* **DIRECTIVE**
Output the material below verbatim, starting with the line containing "Click the shopping cart marker" and going on through the line containing "click(154, 77)", both included, and nothing else.

* **EXTRACTED ENTRIES**
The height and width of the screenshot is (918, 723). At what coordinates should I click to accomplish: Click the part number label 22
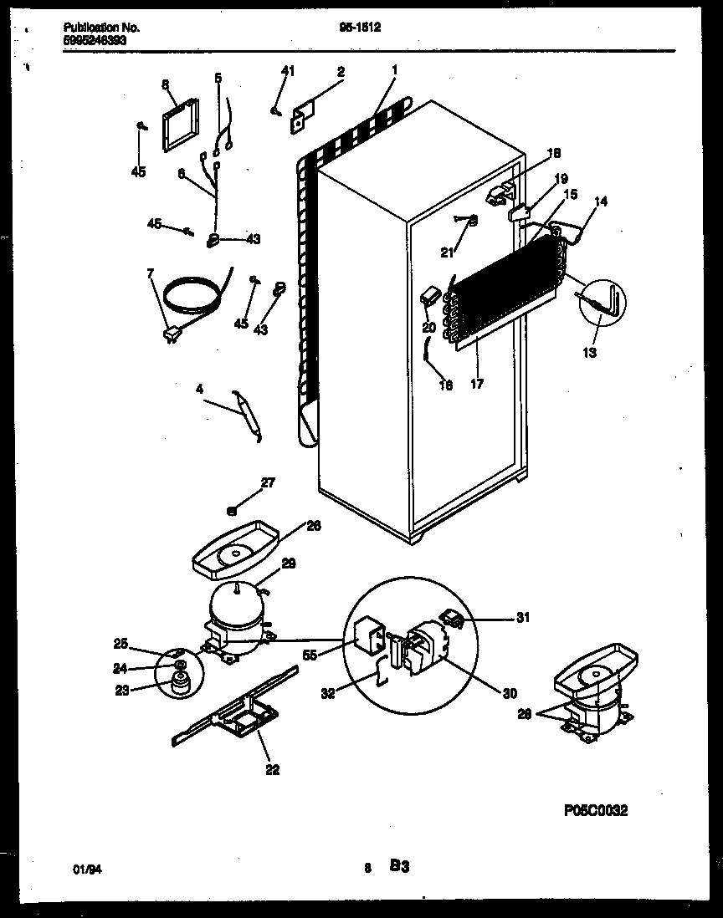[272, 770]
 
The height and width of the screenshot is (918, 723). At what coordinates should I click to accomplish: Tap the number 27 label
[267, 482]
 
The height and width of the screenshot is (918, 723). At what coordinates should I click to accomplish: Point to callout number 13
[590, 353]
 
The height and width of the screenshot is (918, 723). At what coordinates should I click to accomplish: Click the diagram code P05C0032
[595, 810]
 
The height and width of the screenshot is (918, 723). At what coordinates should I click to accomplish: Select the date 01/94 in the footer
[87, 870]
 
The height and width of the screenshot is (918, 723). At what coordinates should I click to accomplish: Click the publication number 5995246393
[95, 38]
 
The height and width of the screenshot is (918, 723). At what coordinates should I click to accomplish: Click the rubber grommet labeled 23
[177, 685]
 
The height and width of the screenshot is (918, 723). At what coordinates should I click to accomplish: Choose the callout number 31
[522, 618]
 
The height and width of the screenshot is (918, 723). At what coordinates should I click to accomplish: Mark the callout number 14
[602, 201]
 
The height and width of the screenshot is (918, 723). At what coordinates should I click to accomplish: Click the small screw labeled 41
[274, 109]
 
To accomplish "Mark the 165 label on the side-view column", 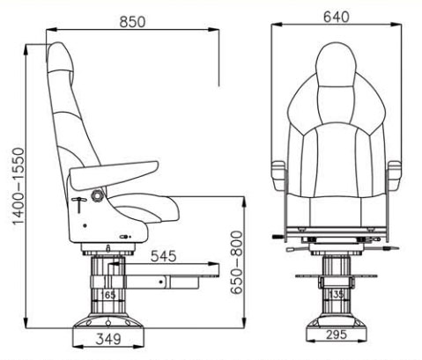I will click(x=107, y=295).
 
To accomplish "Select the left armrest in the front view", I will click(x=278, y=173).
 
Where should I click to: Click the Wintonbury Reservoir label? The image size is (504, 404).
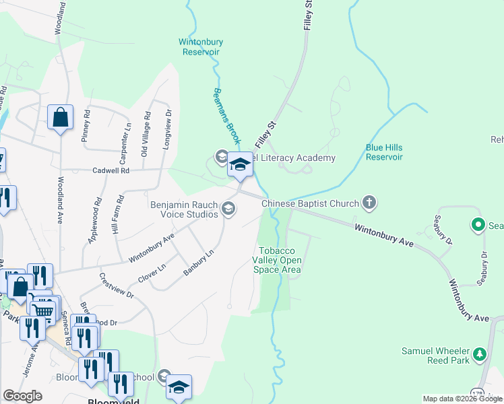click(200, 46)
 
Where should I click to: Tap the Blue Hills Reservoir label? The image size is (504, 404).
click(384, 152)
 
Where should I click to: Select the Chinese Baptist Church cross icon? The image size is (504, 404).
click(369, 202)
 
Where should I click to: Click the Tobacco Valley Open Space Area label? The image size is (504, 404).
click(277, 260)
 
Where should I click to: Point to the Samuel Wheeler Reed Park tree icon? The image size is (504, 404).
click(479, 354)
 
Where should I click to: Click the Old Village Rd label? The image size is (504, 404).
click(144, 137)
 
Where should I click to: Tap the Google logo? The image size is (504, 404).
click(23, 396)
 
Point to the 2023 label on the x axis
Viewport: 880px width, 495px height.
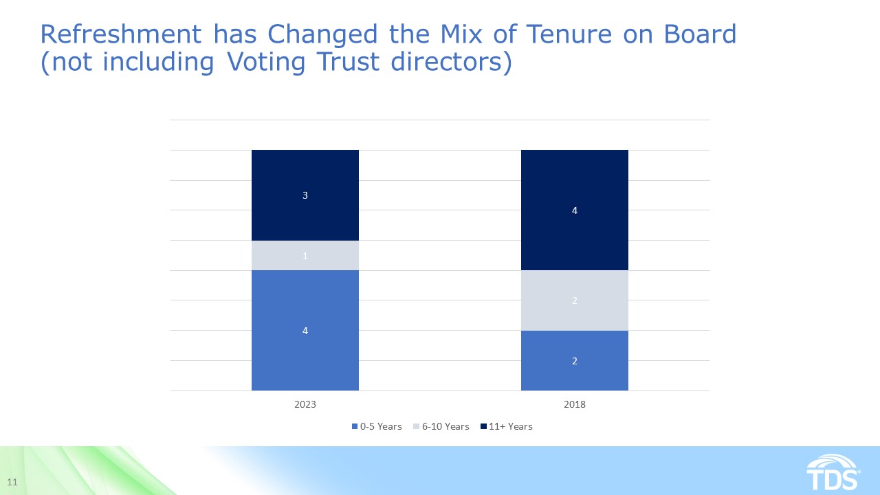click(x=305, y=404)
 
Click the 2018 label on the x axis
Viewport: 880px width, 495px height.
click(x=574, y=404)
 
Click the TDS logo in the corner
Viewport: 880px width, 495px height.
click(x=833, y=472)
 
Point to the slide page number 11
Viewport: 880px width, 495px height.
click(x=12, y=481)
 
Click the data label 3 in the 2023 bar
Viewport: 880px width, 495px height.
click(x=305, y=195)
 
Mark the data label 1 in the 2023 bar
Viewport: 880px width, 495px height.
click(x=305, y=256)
* * *
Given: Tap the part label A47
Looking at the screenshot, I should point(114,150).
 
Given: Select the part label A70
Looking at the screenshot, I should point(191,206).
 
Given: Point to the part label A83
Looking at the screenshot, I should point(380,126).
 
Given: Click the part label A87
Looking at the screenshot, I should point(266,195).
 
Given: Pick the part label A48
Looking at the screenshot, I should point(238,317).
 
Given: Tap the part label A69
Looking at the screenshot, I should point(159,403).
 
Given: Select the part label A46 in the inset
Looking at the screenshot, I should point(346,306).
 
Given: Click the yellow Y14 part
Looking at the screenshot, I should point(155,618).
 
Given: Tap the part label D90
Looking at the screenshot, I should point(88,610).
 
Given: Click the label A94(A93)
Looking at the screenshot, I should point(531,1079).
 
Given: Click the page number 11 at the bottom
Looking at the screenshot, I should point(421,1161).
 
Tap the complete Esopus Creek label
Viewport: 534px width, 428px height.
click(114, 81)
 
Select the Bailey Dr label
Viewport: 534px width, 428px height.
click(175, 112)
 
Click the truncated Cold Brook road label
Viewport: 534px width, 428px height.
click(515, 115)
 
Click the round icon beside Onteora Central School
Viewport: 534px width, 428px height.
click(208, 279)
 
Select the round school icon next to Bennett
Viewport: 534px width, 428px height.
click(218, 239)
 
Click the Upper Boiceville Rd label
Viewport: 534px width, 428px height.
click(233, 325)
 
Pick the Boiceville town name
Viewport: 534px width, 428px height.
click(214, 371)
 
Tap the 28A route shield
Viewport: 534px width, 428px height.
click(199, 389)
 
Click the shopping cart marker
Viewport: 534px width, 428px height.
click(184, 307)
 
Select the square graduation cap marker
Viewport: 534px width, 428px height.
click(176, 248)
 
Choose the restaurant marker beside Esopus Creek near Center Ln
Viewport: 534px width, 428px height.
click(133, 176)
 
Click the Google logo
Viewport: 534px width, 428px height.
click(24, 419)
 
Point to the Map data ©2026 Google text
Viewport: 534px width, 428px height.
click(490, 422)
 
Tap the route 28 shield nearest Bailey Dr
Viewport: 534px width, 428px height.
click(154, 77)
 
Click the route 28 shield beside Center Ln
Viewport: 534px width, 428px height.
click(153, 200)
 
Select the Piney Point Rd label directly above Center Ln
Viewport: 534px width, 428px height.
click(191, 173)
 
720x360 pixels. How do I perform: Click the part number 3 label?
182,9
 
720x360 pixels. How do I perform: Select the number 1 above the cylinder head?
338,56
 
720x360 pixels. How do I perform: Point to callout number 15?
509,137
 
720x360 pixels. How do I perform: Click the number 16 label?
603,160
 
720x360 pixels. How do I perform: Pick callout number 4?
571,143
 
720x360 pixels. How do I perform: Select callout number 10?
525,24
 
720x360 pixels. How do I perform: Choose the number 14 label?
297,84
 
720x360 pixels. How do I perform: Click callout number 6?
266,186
==
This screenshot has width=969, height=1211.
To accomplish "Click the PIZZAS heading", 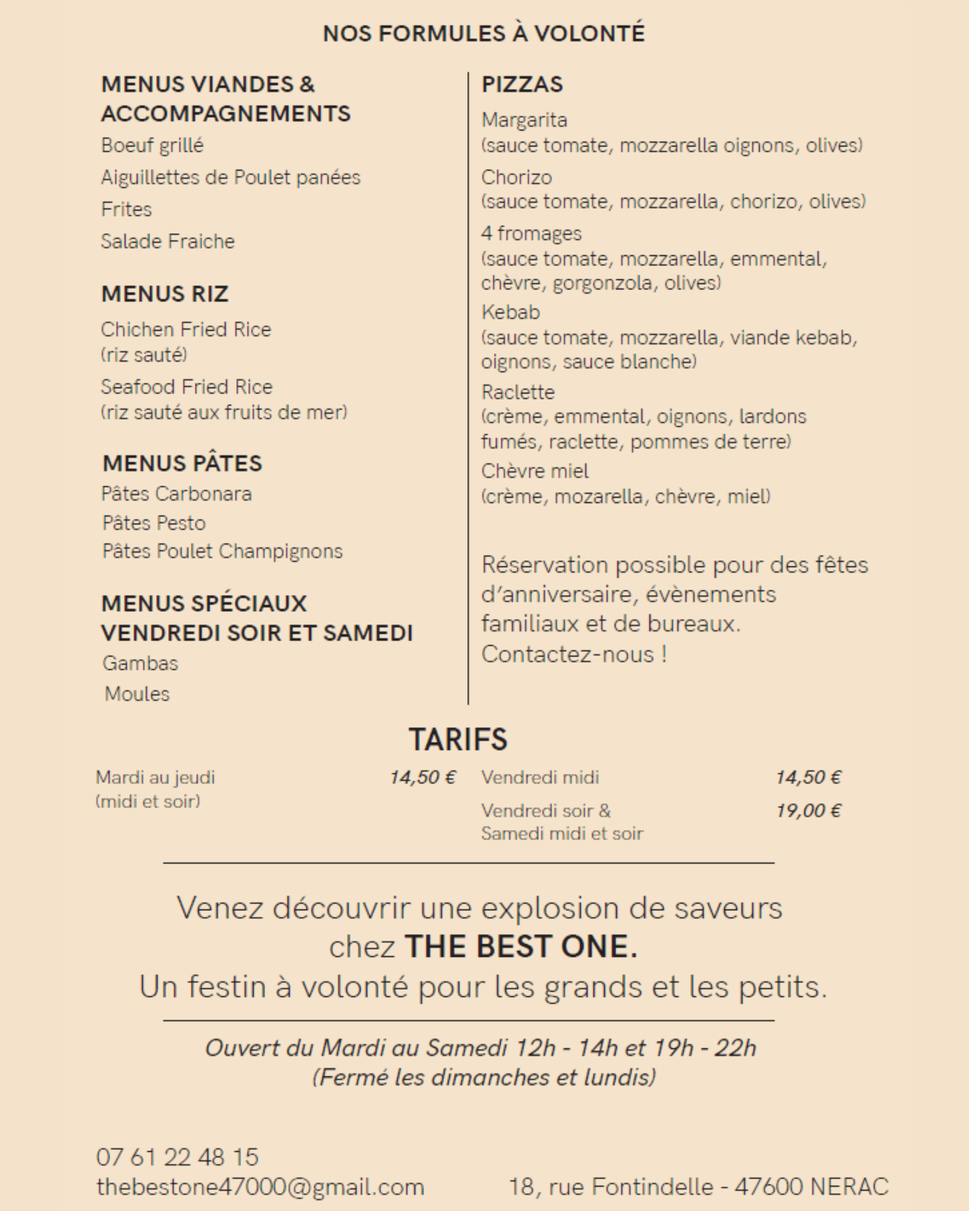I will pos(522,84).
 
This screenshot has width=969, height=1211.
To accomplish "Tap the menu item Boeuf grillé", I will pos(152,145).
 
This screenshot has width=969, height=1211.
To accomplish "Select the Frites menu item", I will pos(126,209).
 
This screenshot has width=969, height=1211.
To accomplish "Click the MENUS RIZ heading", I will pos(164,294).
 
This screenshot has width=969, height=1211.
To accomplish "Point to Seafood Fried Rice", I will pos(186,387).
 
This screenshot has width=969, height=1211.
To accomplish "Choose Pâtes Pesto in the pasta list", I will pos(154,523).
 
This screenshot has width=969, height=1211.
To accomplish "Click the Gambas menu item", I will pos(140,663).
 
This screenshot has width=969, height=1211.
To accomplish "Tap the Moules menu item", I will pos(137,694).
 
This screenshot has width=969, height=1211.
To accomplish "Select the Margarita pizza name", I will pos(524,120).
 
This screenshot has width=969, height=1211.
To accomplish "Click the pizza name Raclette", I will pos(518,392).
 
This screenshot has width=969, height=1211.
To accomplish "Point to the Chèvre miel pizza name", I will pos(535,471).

* **TASK ANSWER**
Click the shopping cart marker
Viewport: 534px width, 428px height.
click(184, 307)
 
Select the square graduation cap marker
Viewport: 534px width, 428px height.
click(176, 248)
 
Choose the restaurant marker beside Esopus Creek near Center Ln
Viewport: 534px width, 428px height.
click(133, 176)
 
Click the Google logo
Viewport: 534px width, 428px height.
click(24, 419)
 
Point to the Map data ©2026 Google text
Viewport: 534px width, 428px height.
click(490, 422)
 
Tap the route 28 shield nearest Bailey Dr
Viewport: 534px width, 428px height.
click(154, 77)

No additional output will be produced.